Scenografico. Perché partire da Mont Saint–Michel, sotto le guglie del santuario dedicato a San Michele Arcangelo e lasciarsi alle spalle l'isolotto roccioso sul canale della Manica pedalando su di una lingua d'asfalto che scompare a seconda della marea sino a raggiunger Utah beach, il luogo dello sbarco in Normandia, non può essere altro: scenografia. Tra le migliori al mondo. Così inizierà il 2 luglio del prossimo anno il Tour de France, 188 chilometri aspettando lo sprint finale e sperando che il vento non faccia più danni della strada.

 

Scenografico. Perché arrivare in cima al Mont Ventoux, il gigante calvo della Provenza, la salita più spettacolare almeno per ambientazione di Francia, il giorno della festa nazionale francese, non può essere altro che questo. Uno spettacolo annunciato, aspettando magari il colpo a effetto di un pedalatore di casa, uno di quella nouvelle vague di cui tanto si parla oltralpe e che prima o poi dovrebbe ricolorare di blu bianco e rosso la casella del vincitore, terra di conquista straniera dal 1985, ultimo successo di casa, ultimo grande giro a firma Bernard Hinault.

 

Scenografico. Perché ritorna sul luogo del delitto, figurato si intende, quello del Mondiale più duro (forse) della storia del ciclismo. Sallanches. Côte de Domancy, basta il nome, basta questo a evocare ancora lo stesso Hinault che qui nel 1980 batté tutti e rese mitici questi due chilometri e mezzo di strada che si inerpicano sino a superare il 14 per cento di pendenza.
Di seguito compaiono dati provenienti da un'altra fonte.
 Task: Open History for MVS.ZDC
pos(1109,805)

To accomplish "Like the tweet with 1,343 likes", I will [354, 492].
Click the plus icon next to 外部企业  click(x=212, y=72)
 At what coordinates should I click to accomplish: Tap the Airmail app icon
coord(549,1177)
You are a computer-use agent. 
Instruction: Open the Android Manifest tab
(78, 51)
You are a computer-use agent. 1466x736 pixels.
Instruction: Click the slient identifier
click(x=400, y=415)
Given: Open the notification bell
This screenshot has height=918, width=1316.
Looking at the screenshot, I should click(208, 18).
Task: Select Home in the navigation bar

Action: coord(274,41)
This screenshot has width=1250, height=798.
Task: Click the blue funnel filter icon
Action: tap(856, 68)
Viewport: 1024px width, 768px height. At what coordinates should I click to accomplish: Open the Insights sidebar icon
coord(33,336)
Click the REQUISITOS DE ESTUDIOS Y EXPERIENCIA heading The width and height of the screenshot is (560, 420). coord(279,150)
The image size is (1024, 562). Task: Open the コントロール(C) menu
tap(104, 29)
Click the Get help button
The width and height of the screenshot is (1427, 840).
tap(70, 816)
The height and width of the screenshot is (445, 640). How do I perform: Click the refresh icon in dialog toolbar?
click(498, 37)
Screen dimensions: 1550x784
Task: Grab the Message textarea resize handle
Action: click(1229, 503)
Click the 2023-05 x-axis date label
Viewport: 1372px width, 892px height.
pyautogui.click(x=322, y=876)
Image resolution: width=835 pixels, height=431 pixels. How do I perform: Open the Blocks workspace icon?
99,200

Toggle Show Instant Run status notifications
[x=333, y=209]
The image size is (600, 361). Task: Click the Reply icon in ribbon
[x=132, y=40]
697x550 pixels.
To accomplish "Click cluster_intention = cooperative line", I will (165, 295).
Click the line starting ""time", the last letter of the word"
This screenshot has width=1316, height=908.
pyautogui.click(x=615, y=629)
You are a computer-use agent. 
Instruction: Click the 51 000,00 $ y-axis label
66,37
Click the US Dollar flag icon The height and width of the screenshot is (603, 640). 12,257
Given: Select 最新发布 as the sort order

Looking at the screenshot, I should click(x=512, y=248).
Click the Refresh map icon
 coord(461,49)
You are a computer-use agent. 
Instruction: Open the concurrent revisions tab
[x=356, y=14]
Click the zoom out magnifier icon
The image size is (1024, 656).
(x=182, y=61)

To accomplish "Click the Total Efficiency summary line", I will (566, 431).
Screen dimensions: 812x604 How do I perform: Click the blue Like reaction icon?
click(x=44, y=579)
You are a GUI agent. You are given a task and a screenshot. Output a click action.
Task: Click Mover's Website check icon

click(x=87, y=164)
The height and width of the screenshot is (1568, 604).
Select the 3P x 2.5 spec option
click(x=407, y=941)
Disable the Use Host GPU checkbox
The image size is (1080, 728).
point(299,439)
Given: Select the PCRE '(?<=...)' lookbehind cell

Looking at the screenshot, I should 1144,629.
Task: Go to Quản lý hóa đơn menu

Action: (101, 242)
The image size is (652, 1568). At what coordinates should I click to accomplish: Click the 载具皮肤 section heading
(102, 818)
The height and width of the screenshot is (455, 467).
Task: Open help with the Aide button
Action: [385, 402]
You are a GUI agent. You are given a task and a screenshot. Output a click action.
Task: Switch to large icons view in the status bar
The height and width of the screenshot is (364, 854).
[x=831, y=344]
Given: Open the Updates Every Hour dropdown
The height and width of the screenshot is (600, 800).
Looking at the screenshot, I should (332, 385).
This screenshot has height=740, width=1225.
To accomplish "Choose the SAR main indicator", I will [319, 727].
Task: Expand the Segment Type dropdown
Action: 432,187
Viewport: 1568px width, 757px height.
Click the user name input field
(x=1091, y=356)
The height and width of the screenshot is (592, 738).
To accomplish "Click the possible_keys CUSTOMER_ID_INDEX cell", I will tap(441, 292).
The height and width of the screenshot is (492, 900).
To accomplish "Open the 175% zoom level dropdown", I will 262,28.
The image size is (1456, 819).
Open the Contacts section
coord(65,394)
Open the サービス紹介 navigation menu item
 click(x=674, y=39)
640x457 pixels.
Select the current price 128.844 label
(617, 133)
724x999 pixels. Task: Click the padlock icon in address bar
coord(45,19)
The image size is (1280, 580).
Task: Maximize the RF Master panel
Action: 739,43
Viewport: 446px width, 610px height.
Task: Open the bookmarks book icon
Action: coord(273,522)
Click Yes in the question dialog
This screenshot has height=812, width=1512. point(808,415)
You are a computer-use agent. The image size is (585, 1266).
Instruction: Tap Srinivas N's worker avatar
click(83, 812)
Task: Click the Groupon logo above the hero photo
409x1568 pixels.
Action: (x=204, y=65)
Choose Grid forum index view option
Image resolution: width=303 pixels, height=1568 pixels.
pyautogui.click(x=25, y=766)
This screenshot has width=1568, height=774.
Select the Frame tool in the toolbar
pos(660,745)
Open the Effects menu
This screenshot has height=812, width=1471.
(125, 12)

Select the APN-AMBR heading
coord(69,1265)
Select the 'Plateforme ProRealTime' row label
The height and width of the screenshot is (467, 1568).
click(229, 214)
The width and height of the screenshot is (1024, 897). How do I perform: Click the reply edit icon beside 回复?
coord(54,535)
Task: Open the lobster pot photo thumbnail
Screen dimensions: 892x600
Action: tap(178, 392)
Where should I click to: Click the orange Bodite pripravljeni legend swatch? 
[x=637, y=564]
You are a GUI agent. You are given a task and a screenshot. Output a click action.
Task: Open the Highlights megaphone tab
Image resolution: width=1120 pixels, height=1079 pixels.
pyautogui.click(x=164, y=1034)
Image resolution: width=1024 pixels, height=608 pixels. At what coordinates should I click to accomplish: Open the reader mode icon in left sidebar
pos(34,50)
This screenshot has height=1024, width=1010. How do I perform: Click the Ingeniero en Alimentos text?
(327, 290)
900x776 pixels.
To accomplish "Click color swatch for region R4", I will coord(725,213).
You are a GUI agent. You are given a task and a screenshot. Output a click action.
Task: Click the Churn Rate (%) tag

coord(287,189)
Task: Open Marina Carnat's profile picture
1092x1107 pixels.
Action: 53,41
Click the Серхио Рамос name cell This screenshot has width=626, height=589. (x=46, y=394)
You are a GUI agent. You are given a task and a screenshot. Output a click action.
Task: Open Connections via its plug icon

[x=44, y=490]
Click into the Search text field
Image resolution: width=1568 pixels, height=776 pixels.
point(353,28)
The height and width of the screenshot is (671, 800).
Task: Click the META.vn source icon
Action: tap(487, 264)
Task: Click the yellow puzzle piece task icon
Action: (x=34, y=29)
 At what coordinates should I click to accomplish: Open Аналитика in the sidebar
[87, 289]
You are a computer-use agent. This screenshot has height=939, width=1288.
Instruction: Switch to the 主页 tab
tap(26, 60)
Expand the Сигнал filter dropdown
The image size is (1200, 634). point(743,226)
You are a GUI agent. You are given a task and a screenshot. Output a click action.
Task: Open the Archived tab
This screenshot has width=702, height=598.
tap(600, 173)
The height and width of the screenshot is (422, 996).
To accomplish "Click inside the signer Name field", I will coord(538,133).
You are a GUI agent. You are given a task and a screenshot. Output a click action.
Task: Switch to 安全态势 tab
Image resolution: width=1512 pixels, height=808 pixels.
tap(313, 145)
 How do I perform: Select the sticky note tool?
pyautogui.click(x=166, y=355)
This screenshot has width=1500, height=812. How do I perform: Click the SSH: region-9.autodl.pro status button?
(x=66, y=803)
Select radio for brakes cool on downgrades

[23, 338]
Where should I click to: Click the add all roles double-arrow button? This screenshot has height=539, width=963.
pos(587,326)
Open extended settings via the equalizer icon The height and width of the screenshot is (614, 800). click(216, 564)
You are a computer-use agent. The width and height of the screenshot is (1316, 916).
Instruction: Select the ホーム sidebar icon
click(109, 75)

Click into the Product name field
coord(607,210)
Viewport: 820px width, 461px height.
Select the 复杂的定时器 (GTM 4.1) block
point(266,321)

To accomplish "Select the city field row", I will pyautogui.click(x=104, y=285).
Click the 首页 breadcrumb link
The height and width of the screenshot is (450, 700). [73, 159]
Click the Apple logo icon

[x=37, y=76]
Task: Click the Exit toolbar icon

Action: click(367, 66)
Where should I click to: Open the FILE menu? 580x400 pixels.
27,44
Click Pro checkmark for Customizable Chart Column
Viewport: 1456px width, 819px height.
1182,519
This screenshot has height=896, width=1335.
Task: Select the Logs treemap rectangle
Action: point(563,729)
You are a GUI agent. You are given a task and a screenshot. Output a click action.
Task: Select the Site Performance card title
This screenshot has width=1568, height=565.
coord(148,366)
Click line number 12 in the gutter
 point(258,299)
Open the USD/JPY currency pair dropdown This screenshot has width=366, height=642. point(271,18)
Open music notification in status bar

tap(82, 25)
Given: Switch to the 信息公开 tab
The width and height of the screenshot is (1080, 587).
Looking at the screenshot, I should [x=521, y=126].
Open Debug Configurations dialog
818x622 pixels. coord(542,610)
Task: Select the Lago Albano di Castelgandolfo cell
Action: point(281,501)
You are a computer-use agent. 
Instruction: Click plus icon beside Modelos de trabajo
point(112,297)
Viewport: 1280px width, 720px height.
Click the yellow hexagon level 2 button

Ci si arrampica non si scala, sherpa non atleti, a cronometro, questa volta, scenario buono per vedere nella faccia degli atleti quanto può essere infame la salita.

 

 

Scenografico, certo, ma anche tanta sostanza. Perché per una volta i francesi non hanno coperto con i lustrini le pecche di un territorio che non sempre è all'altezza della corsa più bella e famosa al mondo. Perché per una volta gli organizzatori hanno giocato di fantasia non adagiandosi su una storia centenaria che, per parole del secondo patron del Tour (dal 1947 al 1986) Jacques Goddet, "basta e avanza, alla faccia di percorso e corridori, per dare alla corsa quell'aurea mitica che nessun'altra corsa può vantare".

 

E' un Tour questo che sembra un Giro, che è disegnato all'italiana, pieno di trappole e percorsi infidi, dove un colpo di mano è sempre possibile, perché per colpi di mano è disegnato. E' un Tour questo che, come era successo anche nella scorsa edizione, ha pensionato la tradizione e si è modernizzato come (quasi) non mai, è andato a cercare nuovi luoghi, riscoperto vecchi amori ormai spenti e in naftalina.

 

[**Video_box_2**]E poco importa se è saltata ancora l'alternanza tra Pirenei e Alpi, queste ultime ancora inserite nel percorso nell'ultima settimana e quindi, almeno sulla carta, più decisive dell'altra catena montuosa. Poco importa se il Tourmalet, la salita per antonomasia della Francia pirenaica è a distanza siderale dal traguardo dell'ottava tappa, la Pau – Bagneres-du-Luchon, 183 chilometri. Poco importa anche se si è eclissato per questa edizione pure il pavé che sembrava essere rientrato per per rimanere fisso in percorso. E' un Tour che associa romanticismo e modernità, che ricorda e fa intravedere novità. Che sarà forse meno duro, sicuramente più umano di altri. Che lascia tempo al recupero e all'iniziativa, all'idea matta di colpi a effetto. Che è quello che conta di più. Scenografico, senz'altro, ma promosso.